Intersectional bias in hate speech and abusive language datasets
Intersectional Bias in Hate Speech and Abusive Language Datasets
Algorithms are widely applied to detect hate speech and abusive language in popular social media platforms such as YouTube, Facebook, Instagram, and Twitter. Using algorithms helps identify, at scale, which posts contain socially undesirable content. This computational method is efficient but not perfect. Most algorithms are trained with labeled data. What if the training data, used to detect bias in social media, were itself biased?
For transparency and reproducibility, we only used publicly available datasets. The annotated Twitter dataset (N = 99,996) on hate speech and abusive language was created by a crowd-sourcing platform and its quality has been ensured by several rounds of validations. (The dataset is also part of the public data shared for the first International Conference on Web and Social Media data challenge. In the data wrangling process, we discovered that 8,045 tweets were duplicates and removed them. Consequently, the size of the final dataset was reduced to 91,951 tweets.) Founta et al. (2018), who generated the aforementioned dataset, defined abusive language as “any strongly impolite, rude, or hurtful language using profanity” and hate speech as “language used to express hatred towards a targeted individual or group” (5). We followed their definitions.

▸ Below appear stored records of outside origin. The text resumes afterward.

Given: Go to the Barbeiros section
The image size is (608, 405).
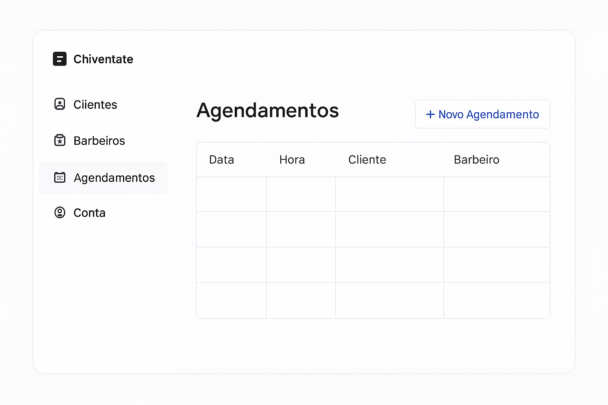Looking at the screenshot, I should click(99, 141).
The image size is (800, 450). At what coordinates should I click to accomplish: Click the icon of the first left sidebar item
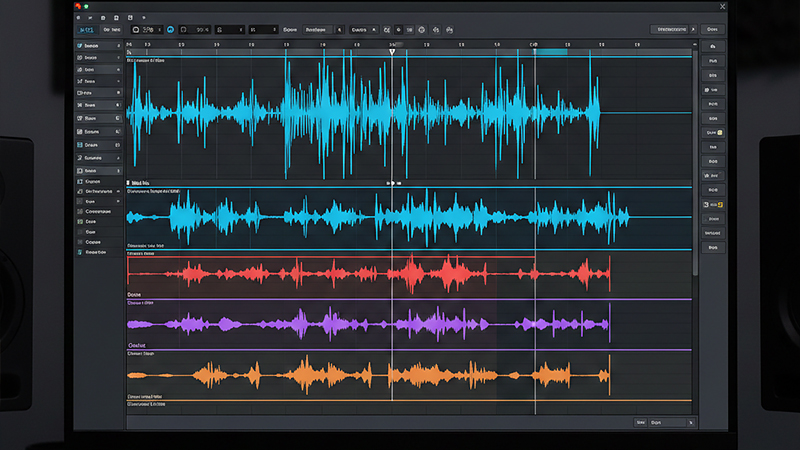click(80, 46)
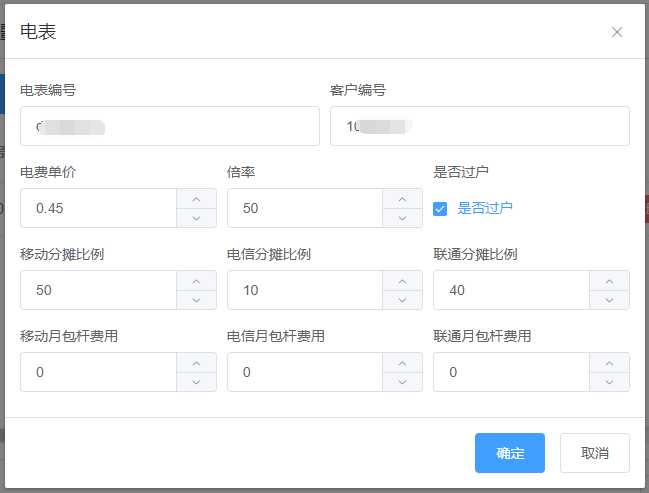Click the 确定 button to confirm

(509, 453)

The Twitter dataset does not contain any information on the racial, gender, or partisan identities of the authors of these tweets. We utilized additional public datasets to classify and fill in the missing information. Our primary interest was the interaction between race and gender and whether that generated a biased distribution of hateful and abusive labels. Such an underlying data distribution would generate uneven false positive and negative rates for different groups. However, human annotators could be biased not only in terms of race and gender but also in terms of political affiliation. This is likely true if annotators were recruited in the United States, where political polarization is extreme. For this reason, we also classified party identification, the degree to which a person identifies with a particular political party. To be clear, what we classified were not the actual racial, gender, or partisan identities of the authors of these tweets. The objective was to classify whether the language features expressed in a tweet were closer to the ones commonly expressed by one racial/gender/partisan group than those of other groups.
The data analysis was correlational and thus, descriptive. We first described the bivariate relationship between race and gender and then added uncertainty about the measures using bootstrapping. We further investigated how the interaction between race and gender influences the distribution of hateful and abusive labels using logistic regression models. By taking a statistical modeling approach, we estimated the partial effect of the interaction bias on the outcomes while controlling for partisan bias.

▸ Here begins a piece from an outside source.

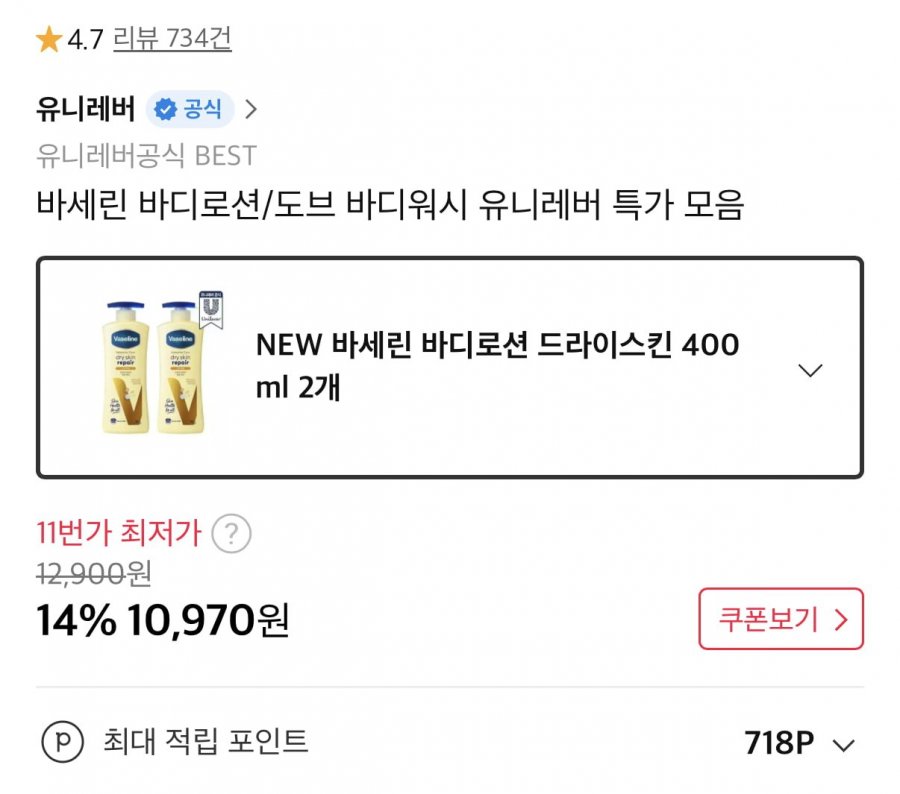Click the 14% discount rate text
The width and height of the screenshot is (900, 794).
(76, 621)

Racial bias: The first hypothesis is about between-group differences. Consistent with the prior research, we expect that tweets more closely associated with African American than White English language features would be more likely to be labeled as abusive and hateful.
Intersectional bias: The second hypothesis is about within-group differences. Influenced by broad social science literature, we argue that tweets more closely associated with African American males than other groups’ language features are more likely to be labeled as hateful.
Figure 1. Descriptive analysis
Figure 1 displays the bivariate relationship between tweets classified by race and by gender.
Figure 2. Bootstrapping results
One limitation of Figure 1 is that it does not show the uncertainty of the measures. Figure 2 addresses this problem by randomly resampling the data 1,00 times with replacement and stratifying on race, gender, and label type (bootstrapping). This figure reaffirms what we found earlier: African American tweets are overwhelmingly more likely to be labeled as abusive than their White counterparts. An opposite pattern is found in the normal label; White tweets are far more likely to be labeled as normal than their African American counterparts. These patterns are statistically significant because they are far outside confidence intervals. Gender difference matters little in these cases. By contrast, the intersection between race and gender matters in hate speech annotation. African American male tweets are far more likely to be labeled as hateful than the rest of the groups are. African American female tweets are only slightly more likely to be labeled as hateful than their White counterparts are.
Figure 3. Logistic regression analysis
Figure 3 extends the previous investigation by adding party identification as a control variable. We constructed two logistic regression models. In both models, the dependent variable was an abusive or hateful category defined as dummy variables (yes = 1, no = 0). The first model did not involve party controls and its predictor variables were race, gender, and their interaction. The second model involved party controls and its predictor variables were race, gender, party identification, the intersection between race and gender, and the intersection between and race and party identification. In the figure, the results of the first model are indicated by light blue, and the second model by red dots.